San Francisco Property Division Attorneys

Marital Property & Debt Resolution in San Francisco County, Alameda County, San Mateo County, Contra Costa County, Marin County, & Santa Clara County 

Dividing marital property and debt can be an issue that can involve a simple split of household belongings or a marital estate that consists of multiple investment properties, overseas accounts, businesses and business interests, retirement plans, and stock options and portfolios. Without a valid prenuptial or post-marital agreement in effect, these assets and liabilities will be subject to California’s community property rule. However, disputes can arise over hidden assets, the valuation of assets, and whether specific assets are even considered to be “community” property or not.

At Nachlis | Cohade | Lopez-Whitaker, LLP, we can provide the assistance you need in resolving this important issue. We know that how it is resolved can dramatically impact your financial future. We commonly represent individuals in cases of high-conflict and high-asset property division. With a Certified Family Law Specialist on board, our firm has the advantage of expert knowledge and insight into this complex issue. We also rely on a trusted team of outside experts, such as CPAs, forensic accountants, business valuation professionals, appraisers, and tax consultants who can ensure you are thoroughly advised. 

Marital Property Division in California

As a community property state, California views all the property and assets you and your spouse acquire during your marriage as being owned equally. This means that these assets will be divided and distributed evenly in a divorce. “Separate” property is any property titled to you only that was acquired prior to your marriage or given only to you during your marriage as an inheritance or gift. It is also property that you secure after your separation in preparation for a divorce. As long as your separate property is not commingled into the marital estate during your marriage, it is not subject to the community property rule. California has also established “quasi-community” property that is owned or was acquired prior to locating to California; this property is generally regarded as community property. 

To avoid a dispute over dividing marital property and debt, you and your spouse can negotiate your own settlement outside of court. This can then be drafted into a written settlement that can be submitted to the court for approval.
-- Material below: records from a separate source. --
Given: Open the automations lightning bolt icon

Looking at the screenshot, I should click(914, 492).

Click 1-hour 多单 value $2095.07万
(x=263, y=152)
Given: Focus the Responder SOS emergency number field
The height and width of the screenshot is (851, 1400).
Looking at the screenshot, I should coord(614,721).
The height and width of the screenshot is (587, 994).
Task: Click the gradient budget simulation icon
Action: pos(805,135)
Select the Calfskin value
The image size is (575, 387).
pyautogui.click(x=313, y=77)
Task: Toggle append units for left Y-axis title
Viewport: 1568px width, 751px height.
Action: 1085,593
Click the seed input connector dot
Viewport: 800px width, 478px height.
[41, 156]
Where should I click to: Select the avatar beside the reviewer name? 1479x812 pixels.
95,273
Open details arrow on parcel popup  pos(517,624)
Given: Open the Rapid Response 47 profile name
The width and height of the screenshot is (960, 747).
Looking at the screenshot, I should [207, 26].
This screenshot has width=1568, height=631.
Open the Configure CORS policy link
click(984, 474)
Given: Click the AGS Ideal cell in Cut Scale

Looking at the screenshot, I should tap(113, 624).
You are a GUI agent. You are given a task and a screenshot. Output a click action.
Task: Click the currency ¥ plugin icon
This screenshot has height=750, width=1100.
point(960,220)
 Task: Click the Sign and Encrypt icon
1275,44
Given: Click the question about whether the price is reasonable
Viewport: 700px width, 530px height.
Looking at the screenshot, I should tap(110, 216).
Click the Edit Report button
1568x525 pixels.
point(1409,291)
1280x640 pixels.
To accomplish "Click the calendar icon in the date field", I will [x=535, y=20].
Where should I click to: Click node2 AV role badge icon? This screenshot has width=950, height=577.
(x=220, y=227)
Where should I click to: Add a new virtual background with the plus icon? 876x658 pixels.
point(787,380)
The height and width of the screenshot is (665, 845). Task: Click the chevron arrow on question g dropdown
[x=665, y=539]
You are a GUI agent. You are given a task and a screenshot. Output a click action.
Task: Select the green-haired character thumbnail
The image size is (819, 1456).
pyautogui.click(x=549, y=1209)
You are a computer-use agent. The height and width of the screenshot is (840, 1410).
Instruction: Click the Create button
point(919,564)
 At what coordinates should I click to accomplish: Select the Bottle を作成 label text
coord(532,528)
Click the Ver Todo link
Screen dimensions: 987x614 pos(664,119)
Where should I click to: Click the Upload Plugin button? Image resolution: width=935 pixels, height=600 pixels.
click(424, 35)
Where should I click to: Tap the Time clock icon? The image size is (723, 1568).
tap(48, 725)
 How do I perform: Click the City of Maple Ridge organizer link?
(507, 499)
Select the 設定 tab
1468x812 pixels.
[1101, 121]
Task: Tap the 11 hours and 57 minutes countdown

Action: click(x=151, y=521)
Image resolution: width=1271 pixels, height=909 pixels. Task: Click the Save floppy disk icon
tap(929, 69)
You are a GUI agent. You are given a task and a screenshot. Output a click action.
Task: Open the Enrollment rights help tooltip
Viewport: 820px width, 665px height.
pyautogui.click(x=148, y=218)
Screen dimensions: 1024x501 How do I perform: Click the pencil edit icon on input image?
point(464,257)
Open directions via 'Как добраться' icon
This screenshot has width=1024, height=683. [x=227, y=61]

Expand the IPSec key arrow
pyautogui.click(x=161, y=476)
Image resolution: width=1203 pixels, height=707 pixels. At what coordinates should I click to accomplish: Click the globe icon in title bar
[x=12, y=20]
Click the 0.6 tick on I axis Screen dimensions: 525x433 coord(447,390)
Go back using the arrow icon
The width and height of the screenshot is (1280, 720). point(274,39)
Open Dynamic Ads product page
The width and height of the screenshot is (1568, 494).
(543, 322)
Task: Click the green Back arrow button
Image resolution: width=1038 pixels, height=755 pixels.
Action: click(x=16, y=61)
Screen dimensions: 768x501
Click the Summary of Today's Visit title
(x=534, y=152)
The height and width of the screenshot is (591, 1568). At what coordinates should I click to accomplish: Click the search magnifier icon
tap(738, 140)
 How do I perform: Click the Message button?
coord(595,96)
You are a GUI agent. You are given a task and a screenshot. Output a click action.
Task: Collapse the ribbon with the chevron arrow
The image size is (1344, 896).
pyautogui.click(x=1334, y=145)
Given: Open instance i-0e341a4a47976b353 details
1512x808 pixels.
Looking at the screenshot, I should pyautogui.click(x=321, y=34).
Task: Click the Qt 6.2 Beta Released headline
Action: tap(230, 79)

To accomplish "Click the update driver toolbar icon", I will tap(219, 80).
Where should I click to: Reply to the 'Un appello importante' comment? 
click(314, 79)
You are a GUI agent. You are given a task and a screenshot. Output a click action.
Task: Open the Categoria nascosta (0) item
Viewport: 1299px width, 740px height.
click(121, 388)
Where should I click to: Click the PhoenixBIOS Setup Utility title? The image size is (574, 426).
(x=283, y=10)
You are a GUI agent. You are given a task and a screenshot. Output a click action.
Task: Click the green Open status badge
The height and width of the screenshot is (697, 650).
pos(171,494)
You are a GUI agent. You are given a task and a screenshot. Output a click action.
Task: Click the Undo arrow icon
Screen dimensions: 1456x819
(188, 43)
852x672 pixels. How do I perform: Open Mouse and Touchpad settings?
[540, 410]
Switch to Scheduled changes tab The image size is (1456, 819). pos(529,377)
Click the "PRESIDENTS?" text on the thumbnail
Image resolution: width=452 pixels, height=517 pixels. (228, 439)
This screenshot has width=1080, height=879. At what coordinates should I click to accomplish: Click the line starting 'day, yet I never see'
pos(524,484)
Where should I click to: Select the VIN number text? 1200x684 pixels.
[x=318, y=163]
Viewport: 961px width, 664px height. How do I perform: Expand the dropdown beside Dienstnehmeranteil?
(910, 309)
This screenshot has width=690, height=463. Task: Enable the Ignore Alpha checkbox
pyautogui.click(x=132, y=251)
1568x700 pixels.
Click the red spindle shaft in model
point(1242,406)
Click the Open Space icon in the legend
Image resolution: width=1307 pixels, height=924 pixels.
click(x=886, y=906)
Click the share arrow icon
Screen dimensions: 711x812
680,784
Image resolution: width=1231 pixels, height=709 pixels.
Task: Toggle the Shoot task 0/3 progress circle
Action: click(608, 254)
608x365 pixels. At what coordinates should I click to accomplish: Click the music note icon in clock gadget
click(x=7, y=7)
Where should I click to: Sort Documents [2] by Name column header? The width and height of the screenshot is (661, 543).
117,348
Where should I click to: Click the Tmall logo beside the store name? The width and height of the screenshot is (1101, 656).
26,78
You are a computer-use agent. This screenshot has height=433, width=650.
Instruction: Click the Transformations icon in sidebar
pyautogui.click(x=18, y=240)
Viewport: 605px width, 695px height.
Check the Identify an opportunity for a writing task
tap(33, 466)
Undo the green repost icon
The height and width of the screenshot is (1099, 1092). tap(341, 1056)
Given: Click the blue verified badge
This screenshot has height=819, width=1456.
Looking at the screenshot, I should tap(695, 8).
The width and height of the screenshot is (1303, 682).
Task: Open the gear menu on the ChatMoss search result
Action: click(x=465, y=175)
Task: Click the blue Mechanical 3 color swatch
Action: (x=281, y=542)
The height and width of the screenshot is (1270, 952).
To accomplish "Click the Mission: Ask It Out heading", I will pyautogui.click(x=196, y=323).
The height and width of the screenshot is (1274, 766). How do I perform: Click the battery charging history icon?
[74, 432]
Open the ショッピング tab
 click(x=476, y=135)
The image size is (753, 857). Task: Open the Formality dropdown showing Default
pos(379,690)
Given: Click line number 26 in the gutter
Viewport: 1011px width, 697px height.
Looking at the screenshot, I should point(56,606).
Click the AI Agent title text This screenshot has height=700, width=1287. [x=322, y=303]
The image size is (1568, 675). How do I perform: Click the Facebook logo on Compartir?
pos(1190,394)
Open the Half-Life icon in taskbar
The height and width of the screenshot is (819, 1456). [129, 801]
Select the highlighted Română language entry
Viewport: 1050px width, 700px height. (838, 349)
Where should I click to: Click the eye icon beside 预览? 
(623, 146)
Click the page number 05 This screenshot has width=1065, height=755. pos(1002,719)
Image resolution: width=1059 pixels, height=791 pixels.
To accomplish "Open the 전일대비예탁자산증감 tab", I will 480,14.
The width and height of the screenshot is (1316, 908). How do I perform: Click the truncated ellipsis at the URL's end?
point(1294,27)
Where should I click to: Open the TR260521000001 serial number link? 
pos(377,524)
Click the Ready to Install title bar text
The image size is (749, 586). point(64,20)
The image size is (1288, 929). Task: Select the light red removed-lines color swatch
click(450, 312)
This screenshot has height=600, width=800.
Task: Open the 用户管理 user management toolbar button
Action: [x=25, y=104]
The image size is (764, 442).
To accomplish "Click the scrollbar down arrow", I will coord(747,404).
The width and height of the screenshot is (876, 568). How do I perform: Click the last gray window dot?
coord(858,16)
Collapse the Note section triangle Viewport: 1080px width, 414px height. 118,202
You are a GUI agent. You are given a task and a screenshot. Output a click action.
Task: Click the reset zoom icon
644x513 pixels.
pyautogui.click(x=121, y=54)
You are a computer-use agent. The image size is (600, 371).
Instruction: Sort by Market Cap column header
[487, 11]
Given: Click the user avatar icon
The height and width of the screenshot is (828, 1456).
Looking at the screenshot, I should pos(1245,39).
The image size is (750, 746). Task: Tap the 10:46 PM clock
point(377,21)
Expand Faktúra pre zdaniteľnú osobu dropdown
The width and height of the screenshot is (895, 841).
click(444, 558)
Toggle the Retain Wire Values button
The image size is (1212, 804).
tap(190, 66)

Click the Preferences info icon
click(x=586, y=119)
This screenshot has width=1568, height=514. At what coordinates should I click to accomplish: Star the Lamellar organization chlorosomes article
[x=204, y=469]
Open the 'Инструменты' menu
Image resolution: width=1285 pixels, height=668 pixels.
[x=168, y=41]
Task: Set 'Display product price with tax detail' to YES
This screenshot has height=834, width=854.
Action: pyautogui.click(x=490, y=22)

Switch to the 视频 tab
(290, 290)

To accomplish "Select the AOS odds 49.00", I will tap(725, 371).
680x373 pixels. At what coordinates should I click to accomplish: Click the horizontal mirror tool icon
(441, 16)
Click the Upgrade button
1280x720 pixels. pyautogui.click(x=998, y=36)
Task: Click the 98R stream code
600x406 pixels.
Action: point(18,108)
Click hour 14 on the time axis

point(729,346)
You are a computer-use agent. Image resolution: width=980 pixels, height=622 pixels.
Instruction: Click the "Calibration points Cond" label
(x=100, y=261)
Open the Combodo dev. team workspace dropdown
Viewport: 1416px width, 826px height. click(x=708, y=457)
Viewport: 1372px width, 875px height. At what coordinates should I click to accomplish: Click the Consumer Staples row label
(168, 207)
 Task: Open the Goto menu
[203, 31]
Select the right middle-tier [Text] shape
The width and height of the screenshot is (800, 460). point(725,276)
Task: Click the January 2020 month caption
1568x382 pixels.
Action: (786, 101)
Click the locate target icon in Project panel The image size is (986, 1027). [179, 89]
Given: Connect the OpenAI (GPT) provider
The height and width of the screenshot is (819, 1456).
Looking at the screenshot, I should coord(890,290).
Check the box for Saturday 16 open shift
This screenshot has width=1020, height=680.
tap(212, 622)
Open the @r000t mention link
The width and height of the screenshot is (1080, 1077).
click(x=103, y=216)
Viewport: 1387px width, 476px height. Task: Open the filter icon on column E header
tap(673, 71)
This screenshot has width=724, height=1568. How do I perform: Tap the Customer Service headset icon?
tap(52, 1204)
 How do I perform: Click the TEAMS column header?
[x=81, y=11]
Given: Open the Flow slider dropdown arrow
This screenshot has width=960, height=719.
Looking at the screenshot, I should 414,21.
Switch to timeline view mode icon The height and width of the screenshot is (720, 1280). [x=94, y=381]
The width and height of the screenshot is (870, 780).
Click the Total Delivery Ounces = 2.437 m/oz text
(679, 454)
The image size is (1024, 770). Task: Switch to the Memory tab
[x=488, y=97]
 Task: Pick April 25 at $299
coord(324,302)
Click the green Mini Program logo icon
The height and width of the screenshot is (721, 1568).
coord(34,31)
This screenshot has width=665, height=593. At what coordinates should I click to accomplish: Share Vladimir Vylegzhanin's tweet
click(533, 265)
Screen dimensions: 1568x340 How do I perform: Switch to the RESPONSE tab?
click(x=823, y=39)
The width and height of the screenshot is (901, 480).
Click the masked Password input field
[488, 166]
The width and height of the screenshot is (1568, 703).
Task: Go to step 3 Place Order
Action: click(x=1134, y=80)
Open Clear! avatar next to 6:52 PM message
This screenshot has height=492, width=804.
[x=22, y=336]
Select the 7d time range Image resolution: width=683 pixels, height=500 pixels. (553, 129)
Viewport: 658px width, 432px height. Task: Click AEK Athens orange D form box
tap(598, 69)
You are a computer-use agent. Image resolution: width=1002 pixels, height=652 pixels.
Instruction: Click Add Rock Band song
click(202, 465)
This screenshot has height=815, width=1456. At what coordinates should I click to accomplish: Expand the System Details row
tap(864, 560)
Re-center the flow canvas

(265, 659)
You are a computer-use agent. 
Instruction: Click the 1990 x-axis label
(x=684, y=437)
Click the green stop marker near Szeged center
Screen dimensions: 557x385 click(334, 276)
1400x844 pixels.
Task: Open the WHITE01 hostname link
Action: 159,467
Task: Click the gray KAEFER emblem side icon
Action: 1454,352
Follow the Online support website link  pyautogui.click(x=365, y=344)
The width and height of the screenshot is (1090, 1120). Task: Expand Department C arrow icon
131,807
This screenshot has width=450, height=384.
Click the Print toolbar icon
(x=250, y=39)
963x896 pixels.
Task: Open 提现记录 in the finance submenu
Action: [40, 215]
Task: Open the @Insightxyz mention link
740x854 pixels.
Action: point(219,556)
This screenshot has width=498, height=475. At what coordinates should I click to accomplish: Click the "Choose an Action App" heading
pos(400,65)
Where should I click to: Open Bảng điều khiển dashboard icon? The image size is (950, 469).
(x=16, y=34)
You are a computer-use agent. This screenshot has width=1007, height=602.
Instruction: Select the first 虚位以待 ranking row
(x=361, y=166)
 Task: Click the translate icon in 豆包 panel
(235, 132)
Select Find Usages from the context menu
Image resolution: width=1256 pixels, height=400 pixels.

If the court decides it is fair, the judge can finalize it by signing it and making it part of your divorce settlement.

In high-asset cases where disputes can arise, you may have complex issues, such as:

  • Hidden assets
  • Pensions and retirement accounts
  • Family-owned businesses or business interests requiring valuation
  • Professional practices requiring valuation
  • Overseas assets requiring appraisal or valuation
  • Deferred compensation
  • Stock portfolios and stock options
  • Expensive art requiring appraisal/valuation
  • Estate planning issues, such as property or assets owned through trusts
  • Tax considerations
  • Commercial or multi-family real estate

These issues will require diligent handling, often with the help of other professionals, to bring about a fair and just outcome, either through negotiation or at trial. Whether you need assistance with a relatively simple or extremely complicated division of property and debt, our team is here to protect your financial rights while using all available legal methods to help you find an optimum result.